After taking some pride in my fieldcraft a couple of weeks ago, tonight was a lesson on what not do when badger watching.
The wind was blowing briskly from the south west today, so I approached the sett from the north east to keep myself downwind. There’s a climbable hornbeam tree at this end of the sett and this was my objective.
I say that it’s climbable. It is, but it’s difficult. I’d say it’s a Grade IV or Grade V on my tree climbing scale, with a tricky crux halfway up. Unfortunately, when I got up to a branch I could sit on, I found that the wind was eddying round and blowing from me to the sett. Back down I went.
I crept around the sett with a view to sitting with my back to a tree. The wind was wrong here too.
By 7.40pm I’d covered a wide circle 180 degrees around the sett, yet wherever I sat it seemed the wind was blowing in the wrong direction. As I’ve said, the wind does funny things in a wooded valley. I’d been careful to avoid going to near the sett entrances, or even the main paths, but even so I’m sure I must have caused all sorts of disturbance.

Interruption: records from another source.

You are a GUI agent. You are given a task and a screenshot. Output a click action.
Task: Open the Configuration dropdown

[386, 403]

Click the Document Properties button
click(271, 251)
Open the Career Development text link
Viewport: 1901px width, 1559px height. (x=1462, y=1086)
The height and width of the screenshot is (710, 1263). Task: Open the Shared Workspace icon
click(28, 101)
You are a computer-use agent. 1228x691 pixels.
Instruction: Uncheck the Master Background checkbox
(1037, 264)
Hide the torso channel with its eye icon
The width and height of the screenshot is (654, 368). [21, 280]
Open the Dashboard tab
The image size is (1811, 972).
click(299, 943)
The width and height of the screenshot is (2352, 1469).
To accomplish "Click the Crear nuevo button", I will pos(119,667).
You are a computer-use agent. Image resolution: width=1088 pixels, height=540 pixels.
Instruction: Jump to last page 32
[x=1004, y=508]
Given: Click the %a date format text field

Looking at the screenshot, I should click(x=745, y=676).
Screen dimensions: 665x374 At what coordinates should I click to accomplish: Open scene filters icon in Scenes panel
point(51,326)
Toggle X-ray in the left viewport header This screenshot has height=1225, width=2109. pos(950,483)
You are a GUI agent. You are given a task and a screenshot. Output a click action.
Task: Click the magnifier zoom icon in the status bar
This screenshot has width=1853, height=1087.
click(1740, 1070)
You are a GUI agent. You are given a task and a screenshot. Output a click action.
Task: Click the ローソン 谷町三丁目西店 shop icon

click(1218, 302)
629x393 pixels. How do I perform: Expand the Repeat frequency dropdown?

On reflection I should have just gone home when I first realised what the conditions were like, but ‘badger fever’ had gripped hold of me. There were signs of serious badger activity all around – fresh digging, tracks and trails where they’d gathered bedding – and I still haven’t seen this year’s cubs properly.
The highlight of the evening was a young fallow deer buck that wandered through the wood. Perhaps I wasn’t making as much disturbance as I thought, as the fallow deer here are very shy. They have sensitive noses and unlike badgers they can see very well. This buck was perfectly at ease as he stood among the bluebells, the first stage velvet antlers showing on his head.
Nevertheless, I walked home in frustration, not having seen any of the badgers. May the Protector of All Small Beasts give me at least one day with a decent steady wind so I can get back to some serious badger watching soon.